[Text and element pointing records]
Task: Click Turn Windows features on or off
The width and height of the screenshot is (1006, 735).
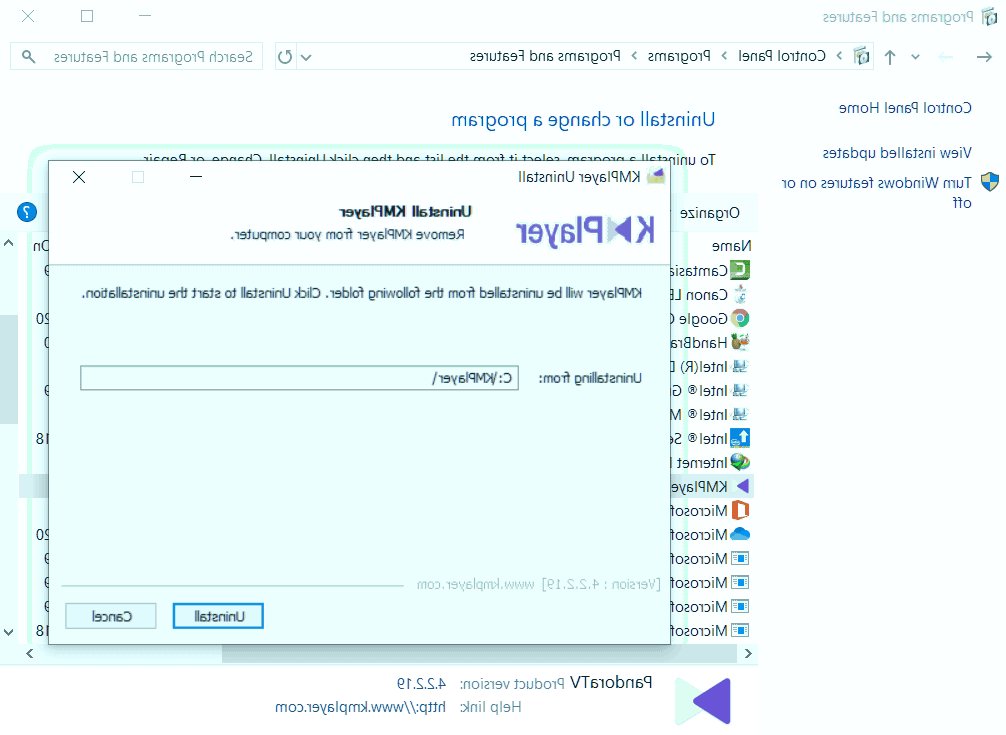Action: click(x=877, y=192)
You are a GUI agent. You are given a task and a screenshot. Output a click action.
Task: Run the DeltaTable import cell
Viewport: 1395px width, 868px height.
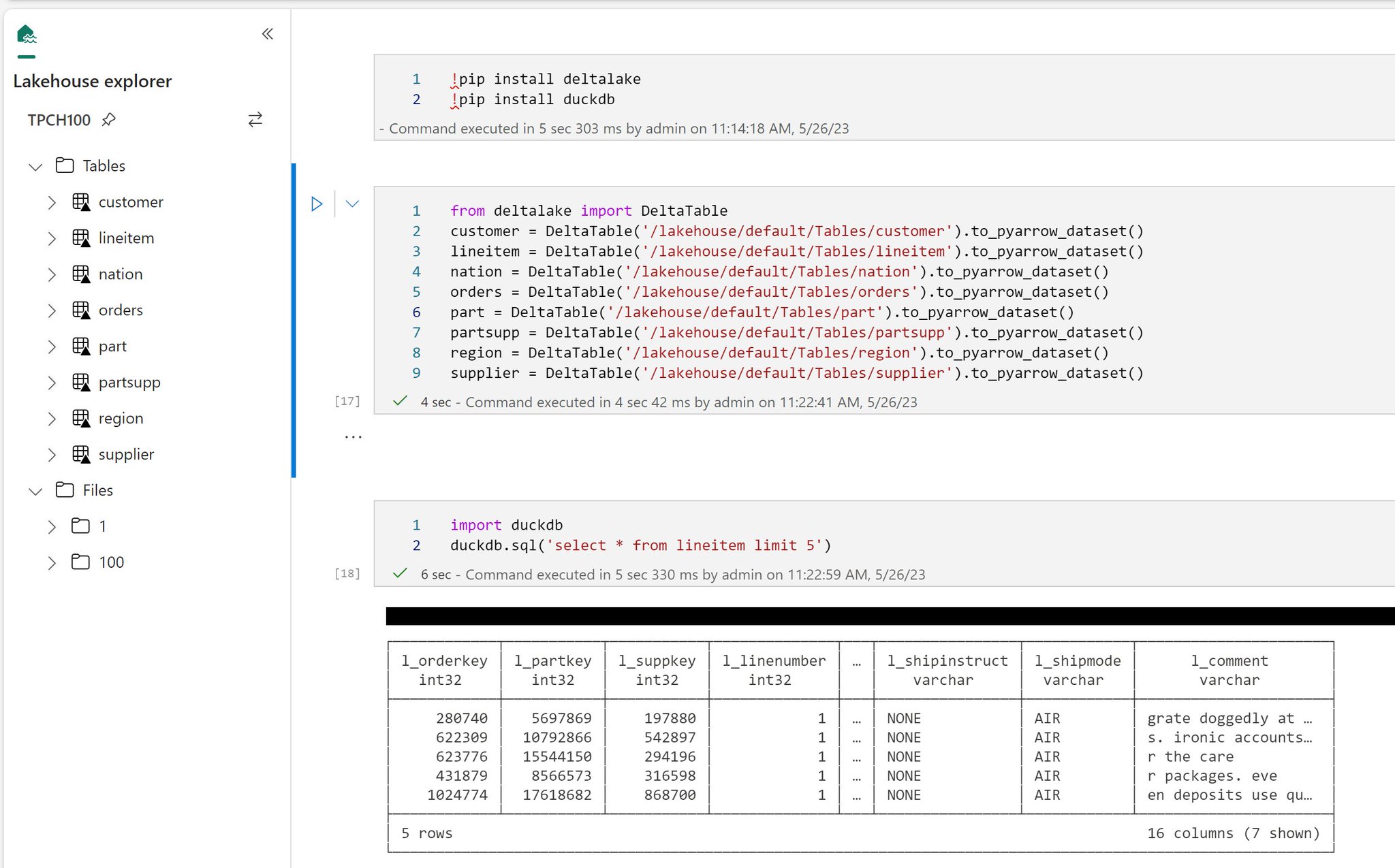(317, 204)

## Short problem
Rewrite every line of the listing above, requests included, but multiply each coordinate in the answers by 1.65 and round it to a whole number, with halves rounded up. Leave the pictures out.

## Solution
Task: Click Turn Windows features on or off
The width and height of the screenshot is (1006, 735).
Action: click(x=1447, y=317)
You are a GUI agent. You are given a task and a screenshot. Output a click action.
Task: Run the DeltaTable import cell
Viewport: 1395px width, 868px height.
(523, 337)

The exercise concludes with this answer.